Serving Fine-Tuned Models

LoRA adapter storage: Each adapter is ~2–20 MB for a 7B model. 1,000 user adapters = 2–20 GB total. Manageable.

Serving options: - Together AI Serverless Multi-LoRA: Train adapters offline, serve at base-model prices. They handle adapter swapping. Best managed option. - Self-hosted (Jetson or cloud): The Jetson Orin Nano can serve a base 7B model + swap LoRA adapters for inference (EdgeLoRA demonstrated this). It cannot train — only serve. Train on cloud, deploy adapters to Jetson. - vLLM Multi-LoRA: If self-hosting on a proper GPU server, vLLM supports efficient multi-adapter serving.


Phase 3: Per-Person Custom Models (500+ signals, at scale)

The Vision

At sufficient scale (thousands of users, hundreds of signals each), you could:

  1. Cluster users into segments based on feedback patterns (e.g., "deep-dive policy readers" vs. "headline scanners" vs. "contrarian perspective seekers")
  2. Train segment-level adapters rather than per-user (more data per adapter = better quality)

§ Stored data:

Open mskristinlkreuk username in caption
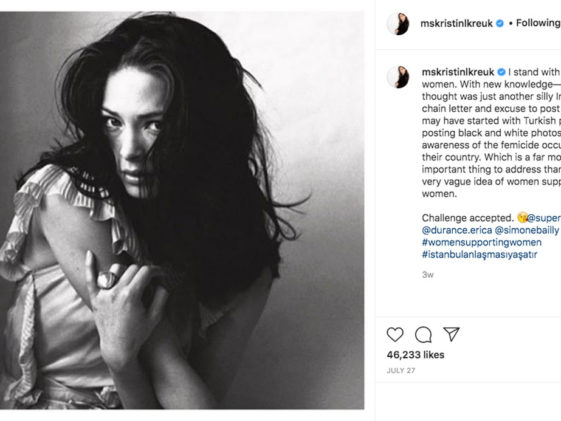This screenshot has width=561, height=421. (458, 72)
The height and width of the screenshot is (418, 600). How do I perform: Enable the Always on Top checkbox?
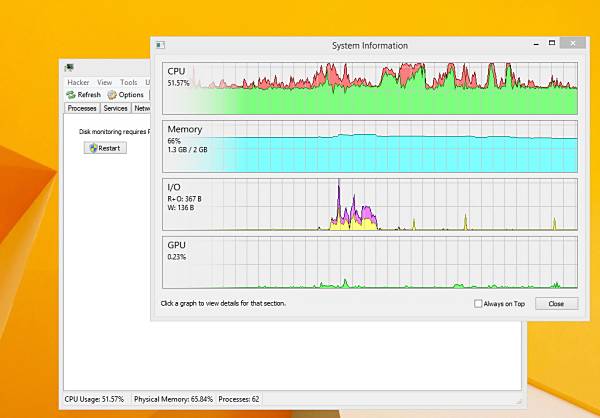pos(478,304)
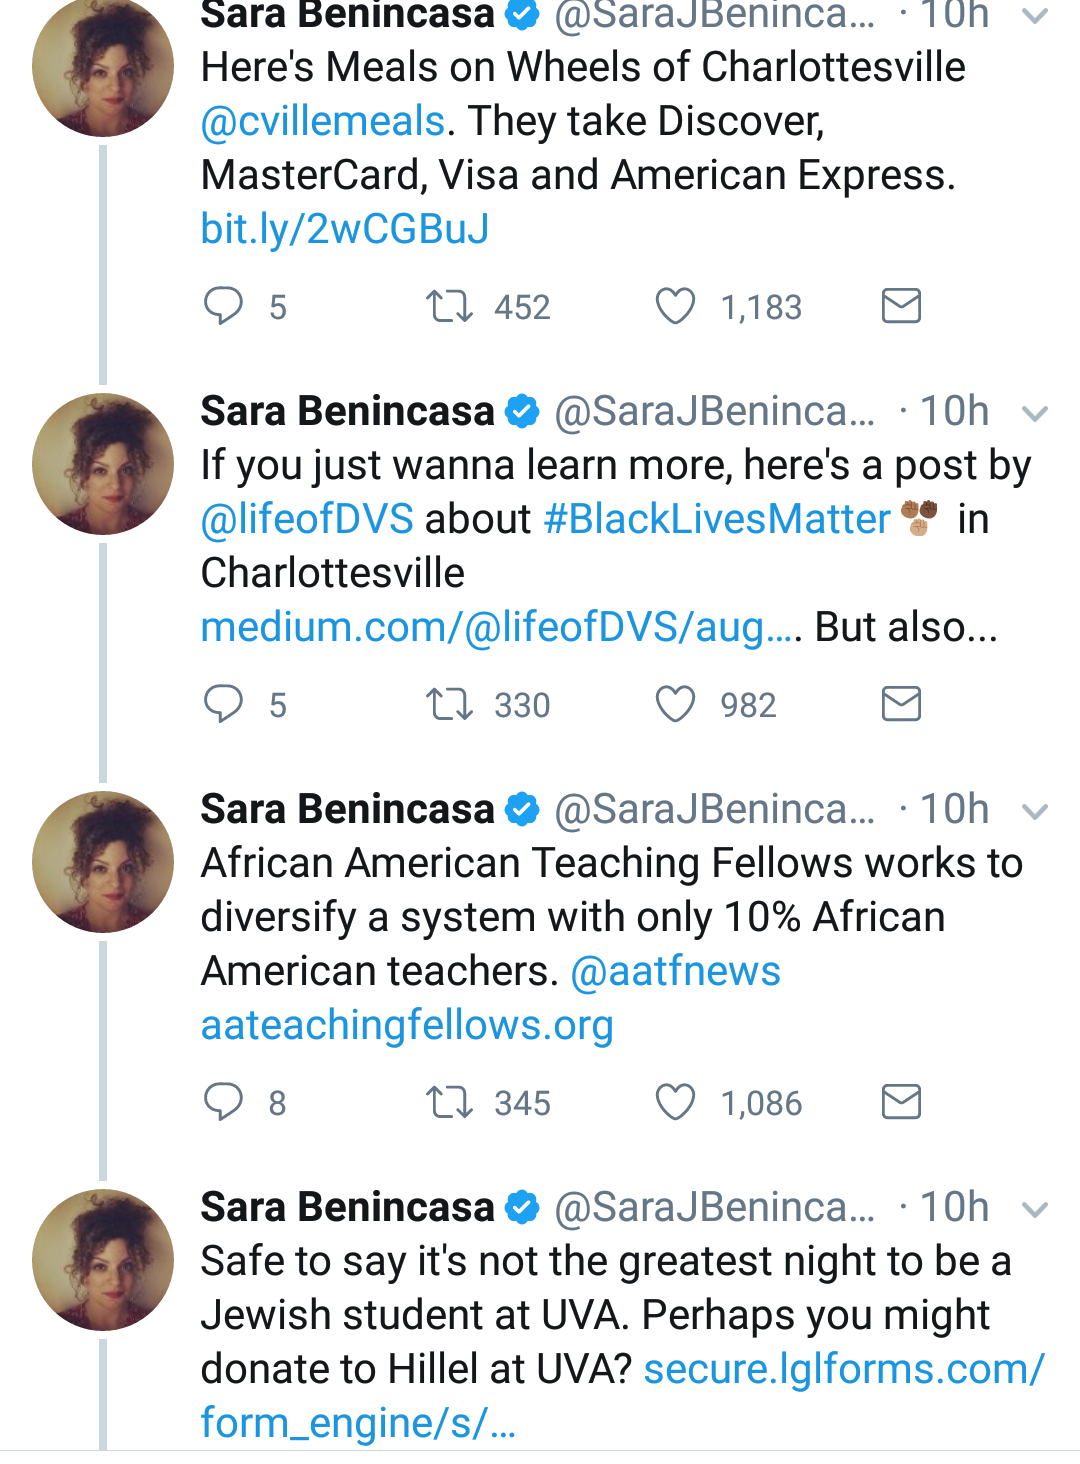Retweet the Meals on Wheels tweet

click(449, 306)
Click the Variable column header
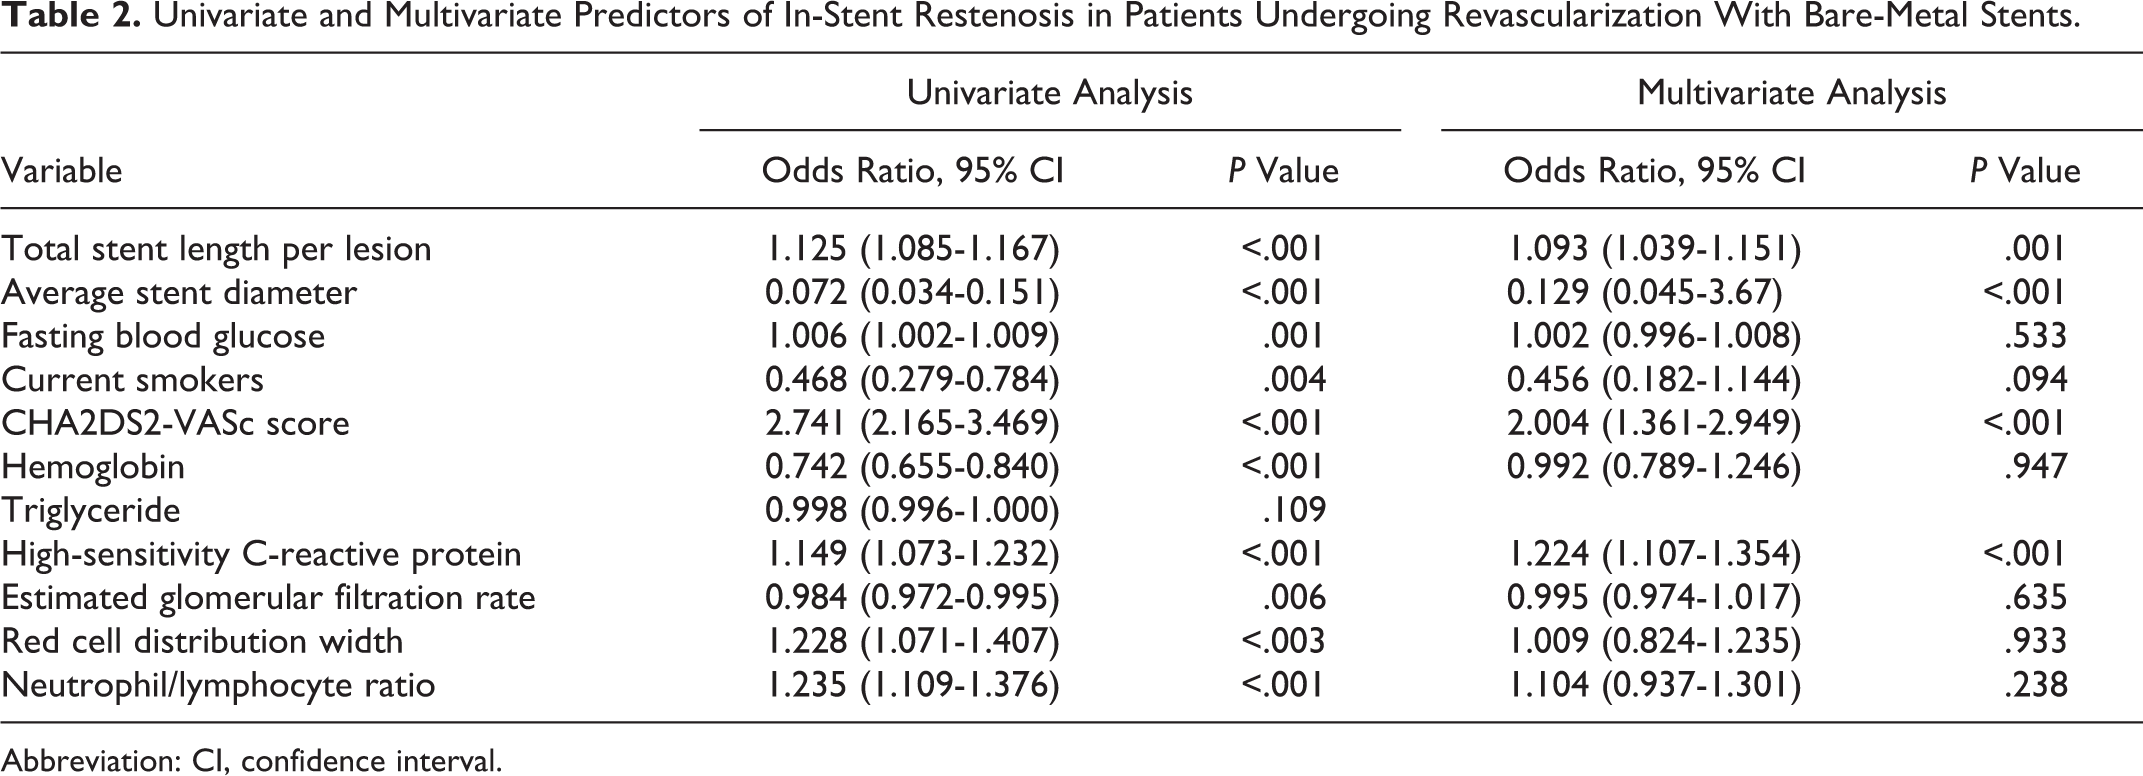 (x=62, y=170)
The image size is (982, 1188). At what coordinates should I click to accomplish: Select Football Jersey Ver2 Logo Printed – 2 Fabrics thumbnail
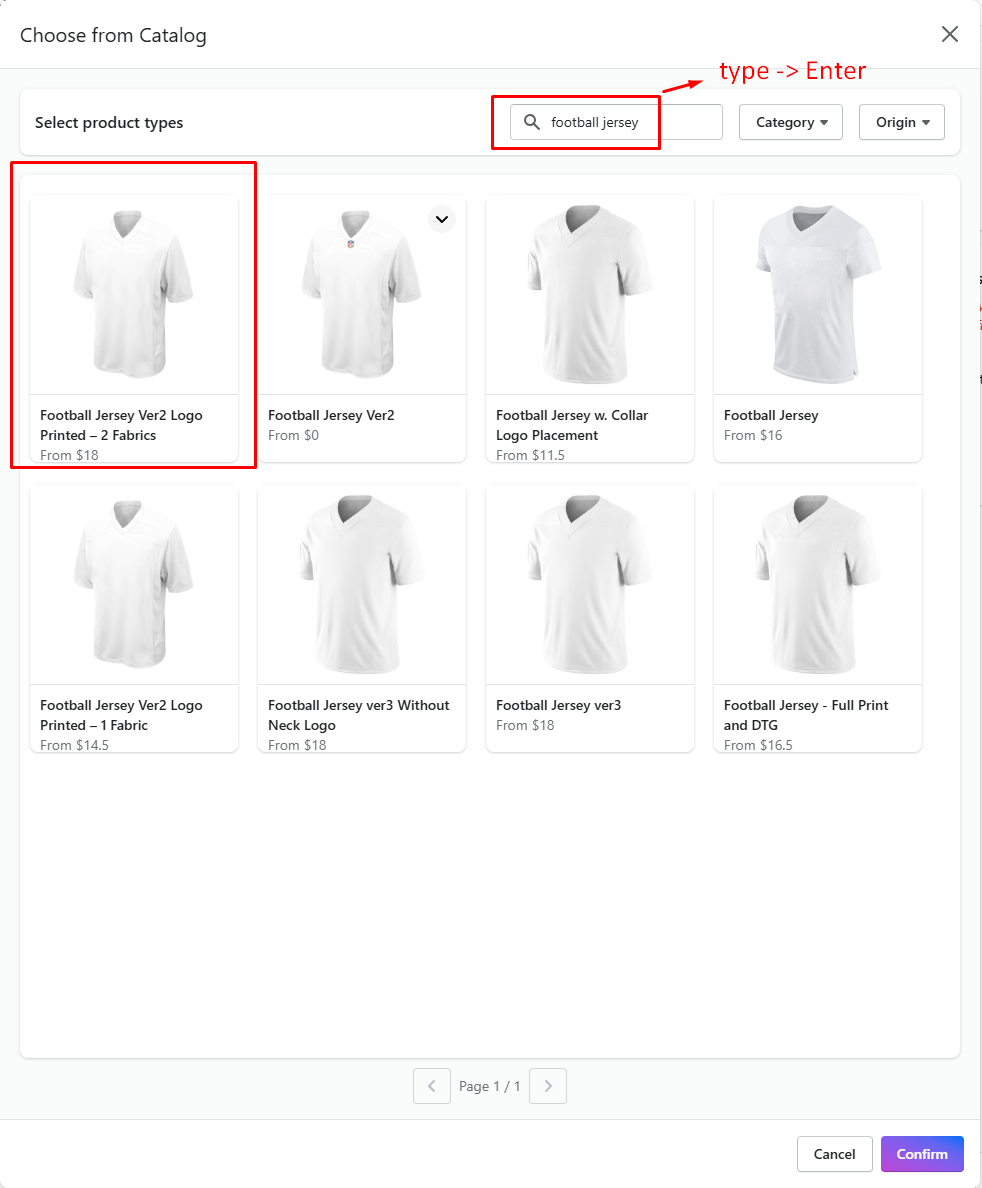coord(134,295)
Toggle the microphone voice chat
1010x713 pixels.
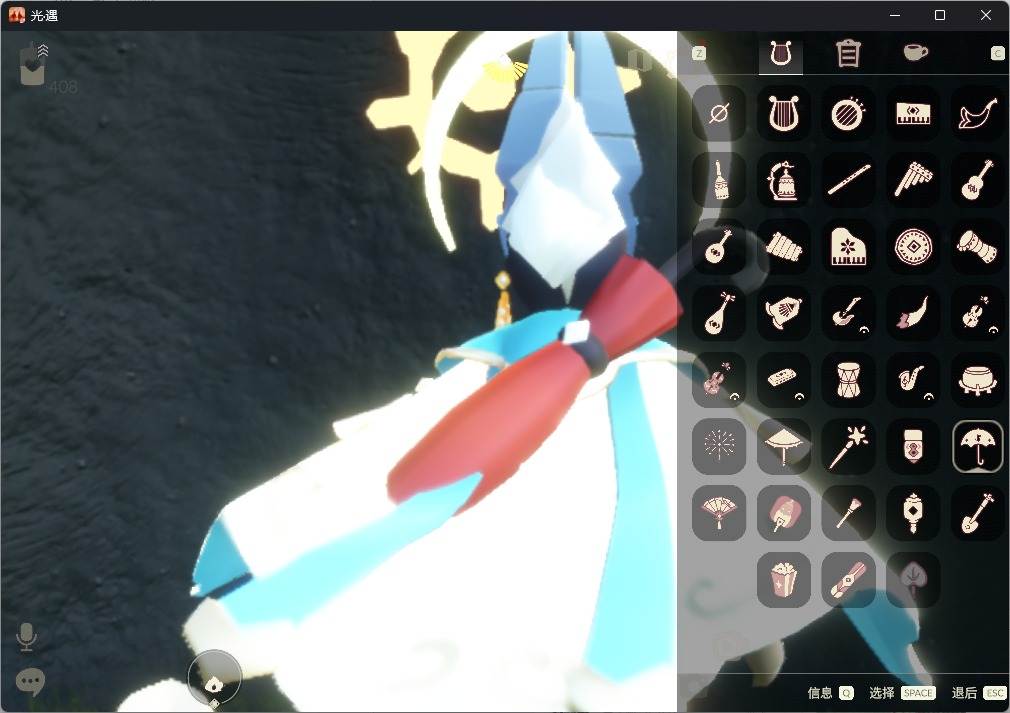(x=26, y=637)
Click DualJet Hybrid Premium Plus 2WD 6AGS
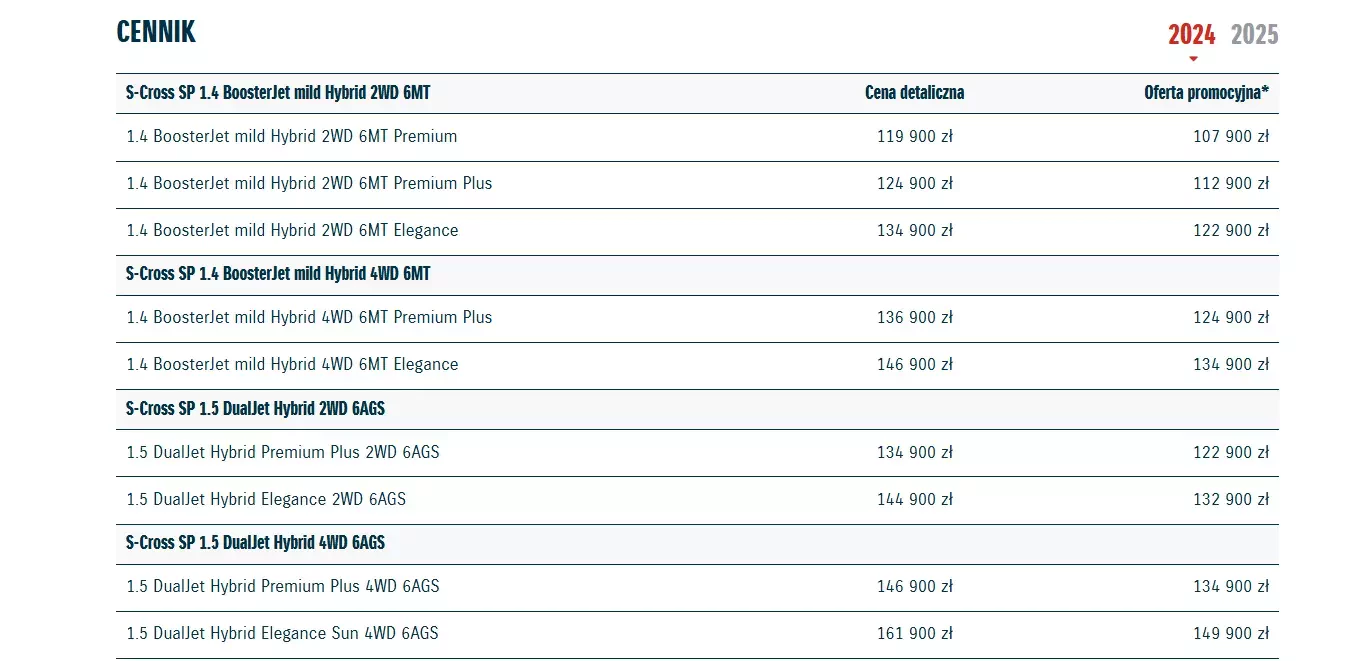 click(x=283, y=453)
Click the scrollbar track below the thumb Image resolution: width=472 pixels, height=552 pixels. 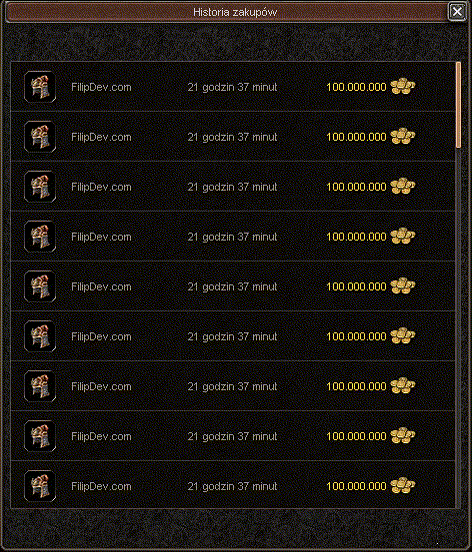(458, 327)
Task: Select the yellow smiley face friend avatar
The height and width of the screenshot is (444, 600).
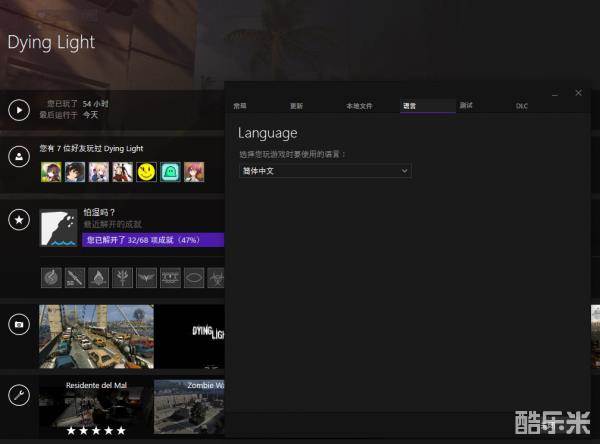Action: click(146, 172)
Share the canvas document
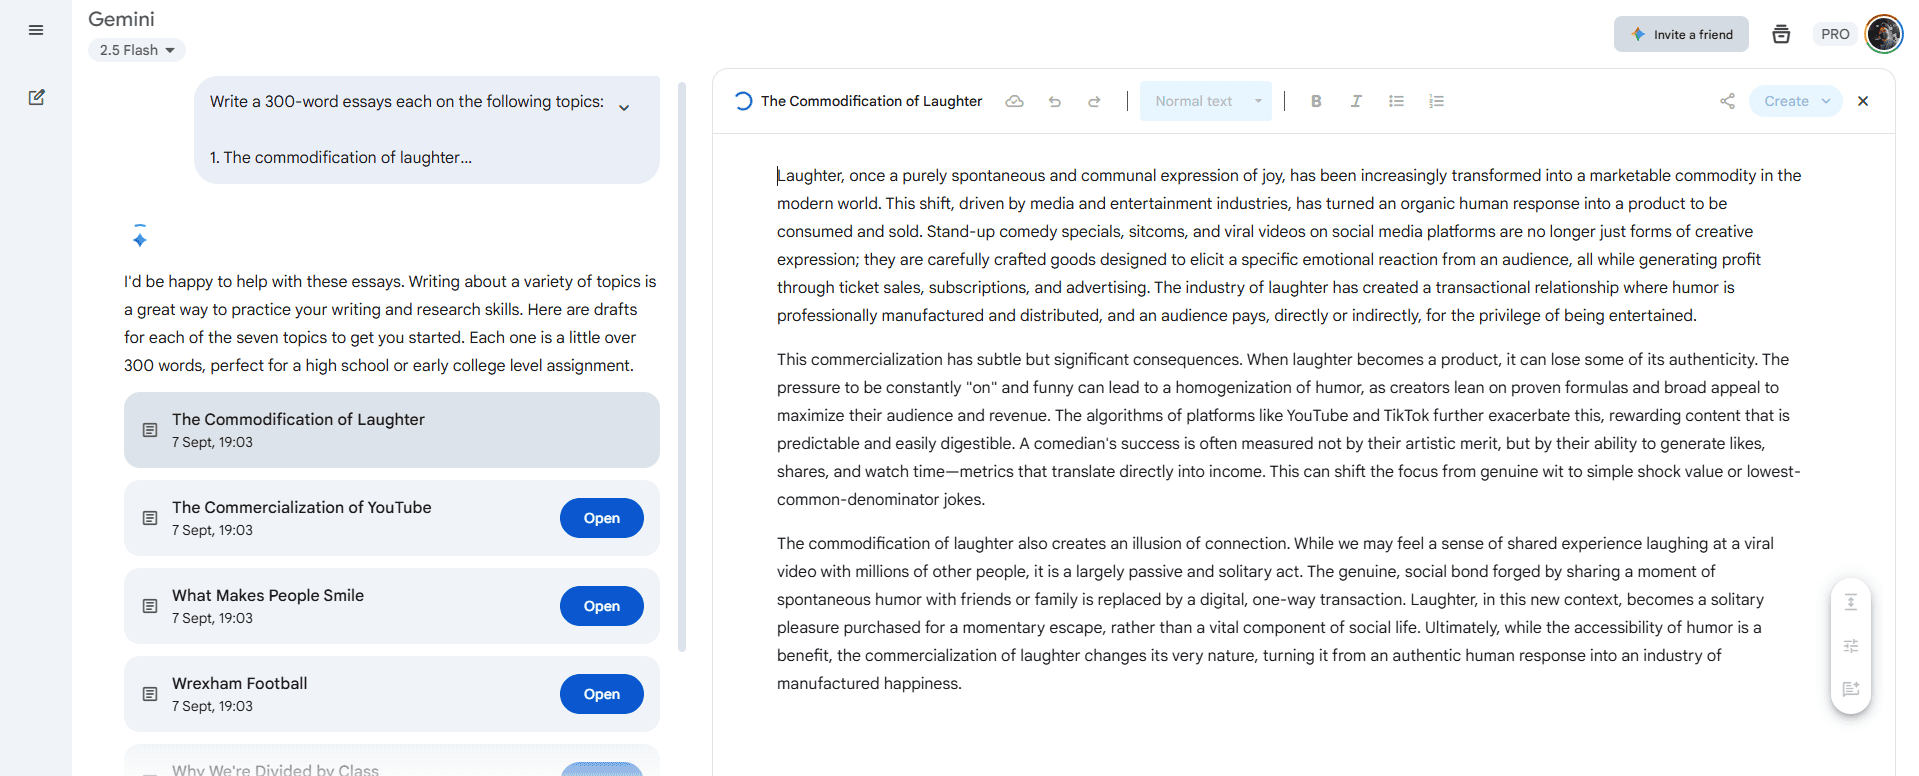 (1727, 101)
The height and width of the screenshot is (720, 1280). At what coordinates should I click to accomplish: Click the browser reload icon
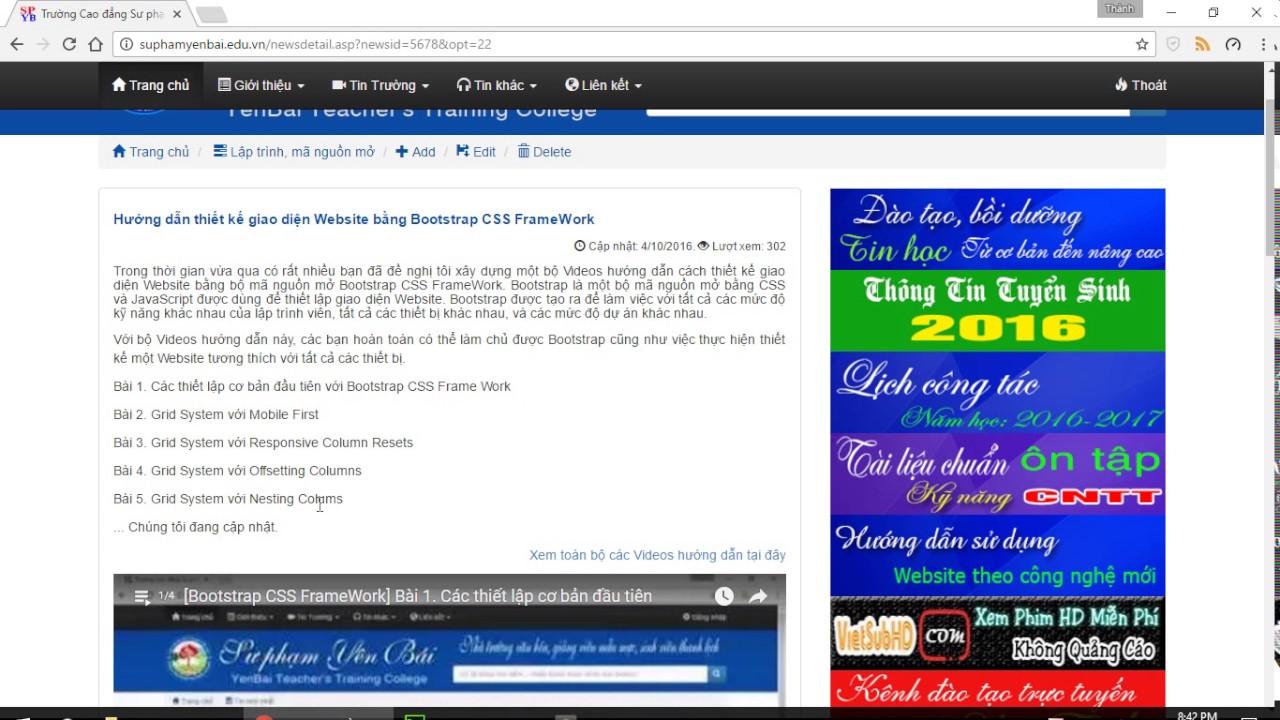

§ What needs to be done:
Restate the stretch of the fine-tuned model serving text from "1. Cluster users" through "adapter = better quality)", swapping "feedback patterns" for "reading habits".

§ Final answer:
1. Cluster users into segments based on reading habits (e.g., "deep-dive policy readers" vs. "headline scanners" vs. "contrarian perspective seekers")
  2. Train segment-level adapters rather than per-user (more data per adapter = better quality)